Foods to Avoid

  • Avoid Omega 6 to ease arthritis painThe type of foods that we already deem “unhealthy” are also the same foods causing inflammation. Foods that contain partially hydrogenated oils, sunflower oil, corn oil, and foods that “have a long shelf life” are all foods that are either high in trans fats or omega-6 fats. In the scientific community, it has been well-agreed upon that omega-6 fatty acids have a direct relation to increasing inflammation, while omega-3 fatty acids help in reducing it.
  • Vegetable oil is the number one culprit in delivering omega-6 fatty acids, as it contains linoleic acid (not to be confused with alpha-linoleic acid found in omega-3s).
  • A diet high in omega-6 fatty acids lead to an increase in cytokines, which are proteins released in cells that cause inflammation. Although there has been discussion that omega-3 and omega-6 fatty acids help balance the body with pro and anti inflammation, a typical diet for most Americans contains an overabundance of omega-6 fatty acids since Omega 6 oils are commonly used when preparing dishes and eating.

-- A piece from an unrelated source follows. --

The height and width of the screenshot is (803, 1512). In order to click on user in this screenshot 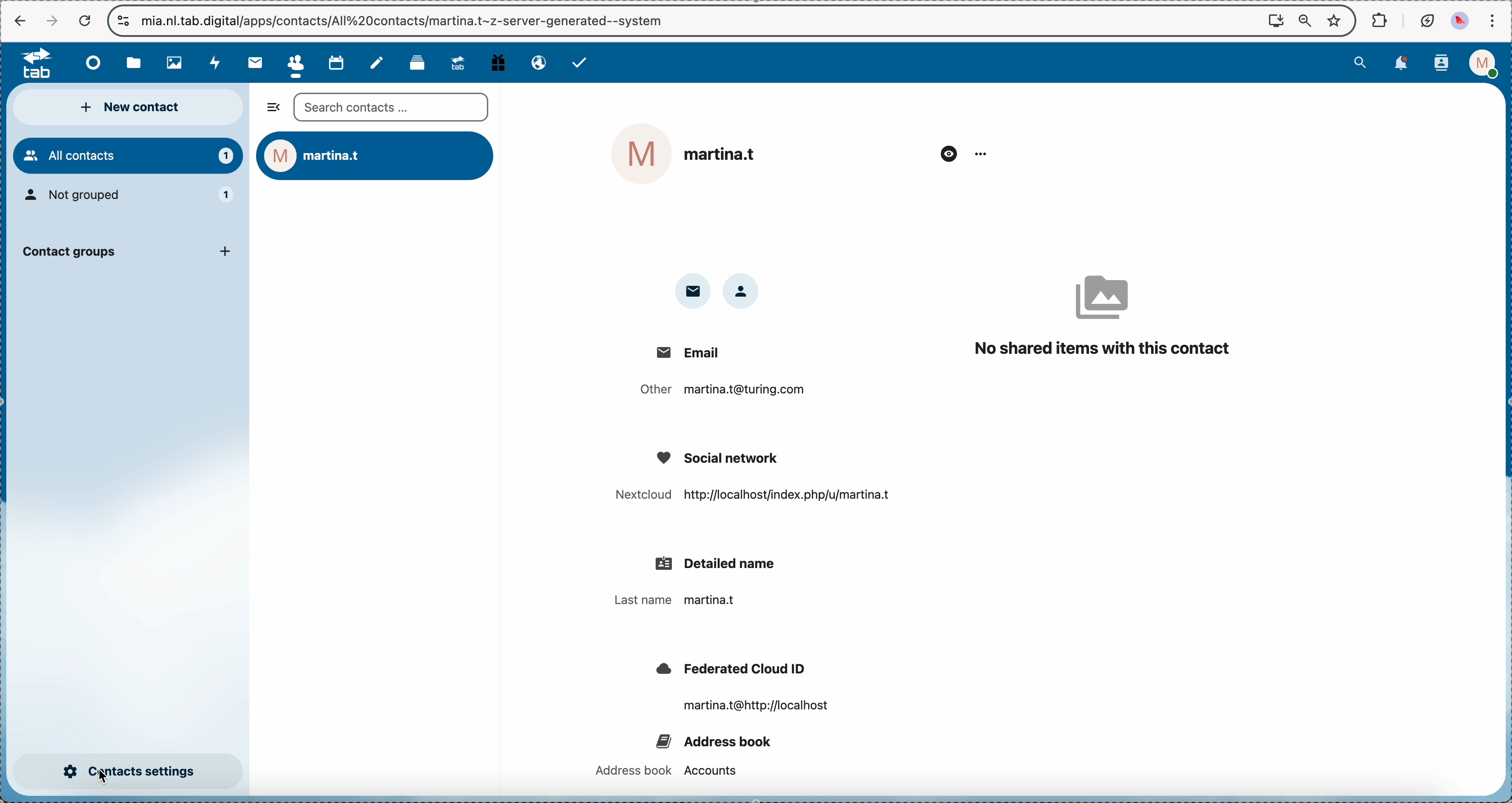, I will do `click(726, 154)`.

  • Avoid Red Meat: The option to switch to fish from red meats is also a great way to fight inflammation since red meat is higher in salt and cholesterol which can cause inflammation. Red meat is a high factor in causing inflammation due to its content of saturated fats. Eating the meat of animals that have been fed on genetically modified corn and grains, or given antibiotics or hormones, has not only a greater chance of creating heart disease and other serious illnesses, but also leads to inflammation.
  • Most foods that contain flour and/or sugar or other sweetener are also pro-inflammatory. Foods such as bagels, bread, rolls, cookies, cornstarch, corn bread, muffins, waffles, tortillas, pies and pizza are all types of flour/sugar foods that should be avoided to reduce inflammation.
  • Most breads can be high in carbohydrates and have high glycemic levels, which can alter the insulin in your body. Any types of foods that rapidly raise and drop the insulin levels appear to cause more inflammation.
  • Processed foods also contain high levels of polyunsaturated and partly hydrogenated fats, which are two types of fats that are directly linked in causing inflammation. This list includes fast food, French fries (really any fried foods) and snack foods like potato chips, pretzels, corn chips, rice/corn cakes and other high fat/salt processed foods.
  • Refined grains and other foods that contain these grains (cereal, breads, pasta, etc) are also known to cause inflammation in the body. This is most likely due to a substance called gluten.
  • Gluten has been strongly researched as something that can directly lead to inflammation and other ailments such as digestive diseases and even common headaches. Gluten is usually found in breads and foods like wheat, rye, barley, semolina, kamut and couscous.
  • Some grains also contain high levels of Lectin, a sugar protein that is known to cause inflammation in the digestive system. Lectin has been linked to many diseases and ailments such as arthritis, multiple sclerosis, psoriasis, and allergies and autoimmune problems.
  • The controversy with grains in general, can be a long and complicated issue. Some researchers believe that grains contain phytic acid which is known to reduce the calcium, magnesium, iron and zinc in our bodies.
  • Grains also seem to allow the pH in our bodies to become more acidic than normal.
  • Finally, grains seem to contain high levels of omega-6 fatty acids which as we have previously discussed, directly lead to higher levels of inflammation.